In a kind and sensible world, the entire lineage of the Eerie comics would be issued in black and white trade paperback compilations, similar to the Marvel Essentials and DC Showcase volumes. Unfortunately, this hasn't happened.
Fortunately, just in time for Christmas 2014, comes Howlett's follow up to Weird World.....and it's The Worst of Eerie Publications, a 'best of' compilation of 21 of  "...the most outrageous and blood drenched tales...."  from the Eerie lineup.


If you are among those who have yet to have procured a copy of Weird World, and thus are unaware of the story of Eerie comics, in The Worst Of, Howlett provides an Introduction about Countrywide Publishing and its owner, the eccentric Myron Fass; Eerie Publications editor Carl Burgos, the creator of The Human Torch; and the artists - Dick Ayers, Chic Stone, Ezra Jackson, and Oscar Fraga, among others -  who did the spectacularly gruesome full color covers, and interior comics, for Horror Tales, Tales of Voodoo, Witches Tales, Tales from the Tomb, etc.

The 21 stories showcased in The Worst of Eerie were selected by Howlett to represent the different graphic art styles of above-mentioned artists, ranging from the 'clean' linework of Chic Stone, to the darker, heavily colored style of Ruben Marchionne.

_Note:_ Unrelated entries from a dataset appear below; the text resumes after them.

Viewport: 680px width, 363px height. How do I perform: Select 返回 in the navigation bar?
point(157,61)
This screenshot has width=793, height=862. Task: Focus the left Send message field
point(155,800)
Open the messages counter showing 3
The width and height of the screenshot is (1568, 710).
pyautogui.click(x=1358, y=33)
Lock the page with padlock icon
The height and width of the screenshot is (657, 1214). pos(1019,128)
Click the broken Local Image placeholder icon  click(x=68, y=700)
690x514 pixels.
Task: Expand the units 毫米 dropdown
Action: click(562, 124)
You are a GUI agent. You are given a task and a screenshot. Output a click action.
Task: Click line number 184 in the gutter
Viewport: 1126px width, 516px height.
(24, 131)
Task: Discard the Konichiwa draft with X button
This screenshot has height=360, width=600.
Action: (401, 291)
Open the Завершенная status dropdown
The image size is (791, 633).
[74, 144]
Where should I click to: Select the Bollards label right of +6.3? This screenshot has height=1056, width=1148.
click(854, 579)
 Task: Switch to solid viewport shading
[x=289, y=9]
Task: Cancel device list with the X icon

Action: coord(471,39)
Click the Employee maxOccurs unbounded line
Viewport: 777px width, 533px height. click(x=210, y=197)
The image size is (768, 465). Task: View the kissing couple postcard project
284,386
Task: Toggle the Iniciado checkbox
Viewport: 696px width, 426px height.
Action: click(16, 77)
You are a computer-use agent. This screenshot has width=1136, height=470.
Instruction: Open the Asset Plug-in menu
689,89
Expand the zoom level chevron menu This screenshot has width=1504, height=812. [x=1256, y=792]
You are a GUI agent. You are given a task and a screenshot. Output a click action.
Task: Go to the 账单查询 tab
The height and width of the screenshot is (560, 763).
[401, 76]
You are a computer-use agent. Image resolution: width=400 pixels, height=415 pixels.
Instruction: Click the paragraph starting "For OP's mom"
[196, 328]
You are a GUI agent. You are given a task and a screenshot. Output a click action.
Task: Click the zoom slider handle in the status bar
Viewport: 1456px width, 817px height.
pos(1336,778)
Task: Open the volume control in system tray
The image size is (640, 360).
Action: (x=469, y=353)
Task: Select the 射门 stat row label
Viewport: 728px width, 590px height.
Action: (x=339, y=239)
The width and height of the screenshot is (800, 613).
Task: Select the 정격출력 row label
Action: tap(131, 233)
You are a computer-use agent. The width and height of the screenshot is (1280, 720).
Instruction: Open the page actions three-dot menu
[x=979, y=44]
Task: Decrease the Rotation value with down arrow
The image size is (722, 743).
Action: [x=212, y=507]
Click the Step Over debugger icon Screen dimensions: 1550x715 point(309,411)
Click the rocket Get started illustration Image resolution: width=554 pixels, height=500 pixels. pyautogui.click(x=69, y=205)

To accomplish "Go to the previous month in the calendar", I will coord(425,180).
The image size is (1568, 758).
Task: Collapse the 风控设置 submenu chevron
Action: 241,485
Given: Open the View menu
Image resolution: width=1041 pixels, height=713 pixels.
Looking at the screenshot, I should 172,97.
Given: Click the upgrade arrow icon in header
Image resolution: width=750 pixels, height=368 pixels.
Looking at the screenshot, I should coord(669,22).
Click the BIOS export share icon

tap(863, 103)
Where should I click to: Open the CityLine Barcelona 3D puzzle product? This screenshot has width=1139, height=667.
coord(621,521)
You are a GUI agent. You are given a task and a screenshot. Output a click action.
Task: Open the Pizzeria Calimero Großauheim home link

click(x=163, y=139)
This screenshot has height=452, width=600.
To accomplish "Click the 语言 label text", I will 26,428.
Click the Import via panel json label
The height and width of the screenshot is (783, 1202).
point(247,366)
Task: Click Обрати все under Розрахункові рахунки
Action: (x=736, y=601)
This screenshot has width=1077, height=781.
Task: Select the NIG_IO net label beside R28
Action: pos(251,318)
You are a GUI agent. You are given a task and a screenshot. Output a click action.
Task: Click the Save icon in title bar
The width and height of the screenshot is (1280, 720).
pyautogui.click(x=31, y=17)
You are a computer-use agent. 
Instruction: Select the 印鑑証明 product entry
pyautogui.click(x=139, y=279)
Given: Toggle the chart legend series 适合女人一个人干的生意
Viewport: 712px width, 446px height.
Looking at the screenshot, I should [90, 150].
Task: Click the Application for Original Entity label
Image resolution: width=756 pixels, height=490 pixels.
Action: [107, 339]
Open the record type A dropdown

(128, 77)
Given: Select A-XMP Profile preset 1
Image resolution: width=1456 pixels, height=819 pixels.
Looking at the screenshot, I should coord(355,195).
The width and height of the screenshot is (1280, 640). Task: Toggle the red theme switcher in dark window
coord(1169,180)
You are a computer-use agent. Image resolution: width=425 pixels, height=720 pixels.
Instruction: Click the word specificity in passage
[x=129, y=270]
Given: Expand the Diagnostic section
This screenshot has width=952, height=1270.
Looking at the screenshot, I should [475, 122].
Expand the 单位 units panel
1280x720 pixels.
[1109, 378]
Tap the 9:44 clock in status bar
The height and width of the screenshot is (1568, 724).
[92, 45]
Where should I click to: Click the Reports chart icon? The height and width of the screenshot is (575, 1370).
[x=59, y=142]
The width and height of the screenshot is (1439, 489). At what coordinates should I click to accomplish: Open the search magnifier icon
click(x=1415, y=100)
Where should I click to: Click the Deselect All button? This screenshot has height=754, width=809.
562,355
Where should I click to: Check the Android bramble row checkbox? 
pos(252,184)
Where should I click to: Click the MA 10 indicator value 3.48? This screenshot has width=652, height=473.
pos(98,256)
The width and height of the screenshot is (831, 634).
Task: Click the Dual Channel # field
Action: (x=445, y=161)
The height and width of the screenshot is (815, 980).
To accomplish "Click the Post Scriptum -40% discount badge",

And, of course, Howlett also selected the stories that epitomized the gleeful, unapologetic  devotion to gore and grue that made the Eerie line stand out from the more sedate presentations of the Warren, Skywald, and Marvel black and white horror magazines.




If you have the good fortune to have read those cheap, offensive, and tasteless comics back in the 60s and 70s, and consequently were warped for life, then you're obviously going to have no choice but to get a copy of The Worst of Eerie Publications. It's a quality hardbound book, with nice color separations, as well as reasonably priced, and it's available at your usual online retailers.

And while you're at it....pick up an extra copy, and pass it off to some grade-school kids at the local playground.......after all, it's never too late to warp another generation of impressionable young minds......

Happy Christmas 2014 !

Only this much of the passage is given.